*Travail demandé*
[A] D'après le texte sur la fragmentation de la société française, quel livre de Jérome Fourquet a précédé La France sous nos yeux ?
[B] Dans le texte sur la fragmentation de la société française, pourquoi l'évolution décrite favorise-t-elle les mouvements collectifs spontanés et peu durables plutôt que l'associatif ? Répondez en une à trois phrases.
[C] Prolongez le texte sur la fragmentation de la société française en reprenant juste après sa dernière phrase.

Si on cherche une image de la situation réelle de notre pays (mais qui a son pendant ailleurs), profondément fragmentée, une excellente lecture est celle du dernier livre de Jérome Fourquet (La France sous nos yeux, après L’Archipel français). Il met en évidence un double mouvement : de prédominance de la consommation et des services, et de fragmentation des préférences. Ce qui débouche sur une destruction des éléments de communauté à différents niveaux : la consommation est en effet chose individuelle. Même si elle débouche sur des mouvements grégaires, car une foule n’est pas une communauté.

Dans un tel contexte, traditions et communautés peuvent subsister ; mais c’est avec un statut différent : sans créer un effet d’ensemble, en tout cas durable, ce ne sont plus que des options particulières. Même lorsque un système ou une habitude se répandent : le port de jeans par exemple est source d’uniformité mais pas d’identification (contrairement d’ailleurs à ses débuts dans les années 60).

Qu’est-ce que cela signifie pour les différents moyens d’agrégation sociale des volontés ? Le premier effet est logiquement un avantage donné au marché. Sur le marché, je choisis ce que je veux et comme je veux – dans la gamme offerte mais qui est large, et évidemment sous réserve du prix. Le marché permet de traiter l’individualisme, ou de s’en accommoder, car chacun agit seul et obtient un certain résultat. Certes il a des effets collectifs par agrégation, mais cela laisse une marge importante d’autonomie.

Une telle évolution peut aussi et accessoirement jouer en faveur de l’associatif, lui aussi décentralisé et volontaire. Mais en réalité cela favorise plutôt les mouvements collectifs spontanés et peu durables – car l’associatif pour vraiment fonctionner suppose l’engagement, lequel implique une restriction à l’individualisme.

Le dilemme du politique

En revanche la décision publique, qui en définitive s’impose à tous et repose donc sur une forme de coercition, va directement contre cet sorte d’individualisme. Elle ne peut satisfaire que partiellement les désirs individuels pris isolément. Et donc logiquement par ce côté elle laisse insatisfait. C’est a fortiori le cas s’il y a divergence entre les personnes sur leur vision du monde. Et plus encore si on s’identifie avec un groupe minoritaire ou s’il y a polarisation ethnique.

*Données affichées*
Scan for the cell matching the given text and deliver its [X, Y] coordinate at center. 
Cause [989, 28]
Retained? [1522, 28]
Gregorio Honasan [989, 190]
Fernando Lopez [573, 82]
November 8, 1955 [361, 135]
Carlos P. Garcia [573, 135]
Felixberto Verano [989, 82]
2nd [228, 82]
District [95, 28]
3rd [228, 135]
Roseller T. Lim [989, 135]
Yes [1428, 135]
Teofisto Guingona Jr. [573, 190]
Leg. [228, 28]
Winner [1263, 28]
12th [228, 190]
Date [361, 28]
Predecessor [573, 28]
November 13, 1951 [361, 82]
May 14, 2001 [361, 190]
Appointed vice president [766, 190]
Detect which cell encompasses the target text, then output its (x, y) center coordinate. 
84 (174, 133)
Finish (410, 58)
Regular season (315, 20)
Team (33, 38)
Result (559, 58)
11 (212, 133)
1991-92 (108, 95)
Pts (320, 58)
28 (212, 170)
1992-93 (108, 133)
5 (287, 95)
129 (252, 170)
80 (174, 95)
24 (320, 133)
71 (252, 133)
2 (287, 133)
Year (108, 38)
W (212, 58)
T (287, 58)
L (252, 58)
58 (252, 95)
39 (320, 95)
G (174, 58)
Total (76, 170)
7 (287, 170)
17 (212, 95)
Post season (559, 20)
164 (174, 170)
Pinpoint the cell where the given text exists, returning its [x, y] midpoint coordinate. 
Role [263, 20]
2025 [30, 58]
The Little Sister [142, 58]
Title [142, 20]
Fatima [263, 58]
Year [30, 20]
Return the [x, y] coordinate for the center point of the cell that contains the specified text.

*Réponses dans l'ordre*
[A] L'Archipel français.

[B] Pour vraiment fonctionner, l'associatif suppose l'engagement. Or cet engagement implique une restriction à l'individualisme, ce qui profite davantage aux mouvements collectifs spontanés et peu durables.

[C]
S’y ajoute la pratique croissante du picorage au niveau des idées et ‘valeurs’ et de leur juxtaposition incohérente. Ou des effets de mode, qui rassemblent un temps mais ne sont pas durables. Sur de telles bases, on ne peut rien définir qui soit commun, et donc au niveau de l’idée de communauté. Or la décision politique s’applique à tous et suppose donc cet élément de communauté ; sinon elle apparaît arbitraire à une majorité de gens. Certes, on a en contrepoids la tendance humaine à l’agrégation et même au respect de l’autorité (ou du pouvoir). Mais elle est bien plus faible dans un contexte individualiste.

D’où une inévitable fragmentation politique, et des oppositions plus virulentes entre ceux qui prennent des options différentes. Celui qui est en face nous horripile plus, et sans contrepoids suffisant dans un élément commun. Et c’est plus encore vrai dans le champ politique, car le pouvoir est en jeu, dont je sais que ses décisions vont peser sur moi, que cela me plaise ou pas.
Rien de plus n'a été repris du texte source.